Extract to read

Swimm has lots of really amazing features and I really enjoy calls where I can see people’s reactions as I show them things. But perhaps the biggest looks of awe and admiration come when they see how Swimm’s patented Auto-sync features saves real, calculable time.
From a technical brief standpoint, it’s important to remember that the context of your code snippets as well as the nature of the change can impact how Auto-sync makes decisions to proceed, or ask its humans for help.
A high-level look at Auto-sync
The challenge: create something that is completely language-agnostic that can automatically keep code snippets up-to-date through most routine code changes.
While we go about meeting different kinds of needs with different programming languages, we think mostly about what sets languages apart from each other. You use Golang for [x] and C++ for [y], and maybe Lua or just Java if you’re writing a game mod. Swimm’s focus is what these languages have in common when it comes to the footprint that common changes create.
When we take something simple like int i = 0; and change it to something like int i[MAX_NUMS] = {}, we need to look up some language references (no pun intended) in our brains to process what just changed.
So, naturally, when someone reasonably well-learned in C observes Swimm automatically syncing that exact change, they immediately begin picking apart how Swimm knew that was safe, which sort of begs how it knew it was a good candidate to sync.
Swimm has no knowledge of types, syntactic sugar flavors, intermediate compiler output (where code gets broken down to assembly and is used as part of the documentation) or other things that we engineers spent lots of time learning.
Swimm has us, so it doesn’t need to know that stuff.
What Swimm needs to do is examine every other conceivable piece of information available in a change (including previous history) to determine the closest narrative to what happened in the code based on many small sources of signal surrounding the change.
With Auto-sync, what happens to the code?
We can’t give a completely exhaustive prediction of how Auto-sync behaves with any given change because there are just too many variables at play. Here, we’re focusing more on how to anticipate and work with it in your own workflow, which is what matters the most for you to get the full value from it.

Data excerpts
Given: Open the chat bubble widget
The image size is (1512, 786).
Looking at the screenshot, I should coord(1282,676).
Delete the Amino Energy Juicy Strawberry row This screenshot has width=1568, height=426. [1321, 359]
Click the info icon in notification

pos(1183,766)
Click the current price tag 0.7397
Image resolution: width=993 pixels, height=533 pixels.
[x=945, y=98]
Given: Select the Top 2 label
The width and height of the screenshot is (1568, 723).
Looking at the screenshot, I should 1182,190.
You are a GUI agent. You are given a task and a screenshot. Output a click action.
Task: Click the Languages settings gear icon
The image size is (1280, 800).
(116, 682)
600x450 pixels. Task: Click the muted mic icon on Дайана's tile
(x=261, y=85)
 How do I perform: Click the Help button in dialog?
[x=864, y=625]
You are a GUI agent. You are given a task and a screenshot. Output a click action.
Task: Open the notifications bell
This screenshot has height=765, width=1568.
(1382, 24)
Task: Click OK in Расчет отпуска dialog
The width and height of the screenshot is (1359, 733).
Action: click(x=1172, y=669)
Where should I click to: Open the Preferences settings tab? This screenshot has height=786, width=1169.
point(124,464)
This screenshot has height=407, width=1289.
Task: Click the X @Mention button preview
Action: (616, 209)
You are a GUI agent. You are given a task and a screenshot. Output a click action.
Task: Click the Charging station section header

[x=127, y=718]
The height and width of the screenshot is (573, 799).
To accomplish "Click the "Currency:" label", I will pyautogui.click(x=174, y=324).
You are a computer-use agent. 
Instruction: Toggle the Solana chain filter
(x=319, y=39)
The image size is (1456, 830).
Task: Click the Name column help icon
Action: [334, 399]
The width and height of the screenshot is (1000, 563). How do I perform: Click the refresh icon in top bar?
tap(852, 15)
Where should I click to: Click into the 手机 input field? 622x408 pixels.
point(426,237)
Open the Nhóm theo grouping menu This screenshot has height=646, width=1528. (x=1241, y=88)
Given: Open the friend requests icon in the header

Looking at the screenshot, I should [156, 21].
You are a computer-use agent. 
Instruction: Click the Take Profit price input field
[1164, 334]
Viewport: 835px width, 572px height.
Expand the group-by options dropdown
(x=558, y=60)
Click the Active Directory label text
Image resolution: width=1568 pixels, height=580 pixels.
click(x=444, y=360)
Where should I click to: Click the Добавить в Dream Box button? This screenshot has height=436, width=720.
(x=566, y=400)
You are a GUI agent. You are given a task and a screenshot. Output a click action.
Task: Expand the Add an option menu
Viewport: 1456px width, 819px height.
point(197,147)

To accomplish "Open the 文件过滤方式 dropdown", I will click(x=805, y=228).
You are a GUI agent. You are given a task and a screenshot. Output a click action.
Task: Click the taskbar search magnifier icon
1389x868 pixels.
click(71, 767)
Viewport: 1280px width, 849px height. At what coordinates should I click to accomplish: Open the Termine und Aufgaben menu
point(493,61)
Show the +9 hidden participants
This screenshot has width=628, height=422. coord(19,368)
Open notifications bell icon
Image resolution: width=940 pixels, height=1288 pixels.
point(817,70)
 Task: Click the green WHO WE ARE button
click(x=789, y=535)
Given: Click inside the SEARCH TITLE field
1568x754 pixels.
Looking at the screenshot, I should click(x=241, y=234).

Stated problem A
In the text on Swimm's Auto-sync, which item does the example change turn int i = 0; into?
Stated problem B
Write out the passage of the text on Swimm's Auto-sync starting at "When we take" and ending at "know that stuff.".
Stated problem C
Write the next part of the text on Swimm's Auto-sync, picking up after its final sentence.

Task output A
int i[MAX_NUMS] = {}

Task output B
When we take something simple like int i = 0; and change it to something like int i[MAX_NUMS] = {}, we need to look up some language references (no pun intended) in our brains to process what just changed.
So, naturally, when someone reasonably well-learned in C observes Swimm automatically syncing that exact change, they immediately begin picking apart how Swimm knew that was safe, which sort of begs how it knew it was a good candidate to sync.
Swimm has no knowledge of types, syntactic sugar flavors, intermediate compiler output (where code gets broken down to assembly and is used as part of the documentation) or other things that we engineers spent lots of time learning.
Swimm has us, so it doesn’t need to know that stuff.

Task output C
The decision-making tree on what’s likely sync-able and what needs human help will most often involve finding answers to the following questions:
- Did the code just move? If it’s still there and exactly the way we remember it, and there’s nothing else affecting it, just Auto-sync the snippet. In this case, as well as other very simple cases, we actually don’t notify the user at all and would mark the snippet as verified.
- Is the change trivial in nature? Triviality can be very subjective, of course, but what we’re trying to determine very quickly is if a variable was renamed or removed without any other functional impact to the code.
- What’s going on with any other nearby bits and tokens that we’re tracking?
- Have any smart tokens or paths that Swimm has been taught to monitor changed?
- Did the code vanish entirely? If so, it took its secrets with it, because we can’t document a negative. Good thing we have humans to help!
There are more, many more small pieces of signal that can be analyzed to produce a likely understanding of if the change should just be reflected automatically (Auto-synced) or if we need to have someone review it. And as Swimm is used with more and more languages, we’ll have an even better understanding of its limits.
Currently, we have yet to find any limits to this approach, and that’s a great place to start talking about how Swimm knows to ask its humans for help.
Auto-sync knows when not to sync
If you were thinking “well that certainly sounds like the change passes a score threshold and syncs if that happens, right?”
That isn’t incorrect, and if you’re satisfied with that explanation, by all means jump down to the other parts of this post. Just remember the feature itself is still under heavy development, and a lot of behavior depends on your style of documentation.
What happens when Auto-sync does not have enough information to sync
All bits of signal (line markers, line numbers, token references, size of the change, history of the file in version control, and many other things) come together to form a sort of histogram of the code snippet and change to evaluate, and different characteristics have a higher priority in the decision making process than others, if they’re present.
If you wondered why Swimm won’t work with ‘shallow’ clones of repositories, this is why: we need to be able to analyze the full history.
As we iterate over every possible data point about the change and examine the history of the code keeping track of all of these different-sized pieces of signal, Swimm’s Auto-sync feature understands when something cannot be Auto-synced – at which point we leave a task for someone on your team to reselect the snippet. We’d rather ask you to reselect a snippet than offer a strange suggestion. But at the same time, we really want you to see Swimm’s Auto-sync (IMHO, one of our best features) working for you constantly and saving you time, not missing what looks like obvious opportunities to do so.
It’s a balance, to say the least.
How does this transcend to smart text and smart paths?
For 1:1 replacements like tracking a variable named ‘foo’ and later renaming it to ‘foobar’ not very much ‘thinking’ is required. If the token or path is completely removed, then Auto-sync will let you know and ask you to select something else or remove the reference entirely. This is also what happens if paths or file names change, provided that you use Git to change or remove them.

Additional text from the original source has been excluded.